Set problem> Recast these lines as a Markdown table with two columns, Row and Line. Number each line in Row and omit any blank lines.
[begin Dataset content]
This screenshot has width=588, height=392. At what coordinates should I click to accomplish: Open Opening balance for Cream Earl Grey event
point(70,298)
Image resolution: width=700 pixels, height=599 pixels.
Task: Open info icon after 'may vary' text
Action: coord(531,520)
[end Dataset content]
Response to this exercise>
| Row | Line |
|---|---|
| 1 | This screenshot has width=588, height=392. At what coordinates should I click to accomplish: Open Opening balance for Cream Earl Grey event |
| 2 | point(70,298) |
| 3 | Image resolution: width=700 pixels, height=599 pixels. |
| 4 | Task: Open info icon after 'may vary' text |
| 5 | Action: coord(531,520) |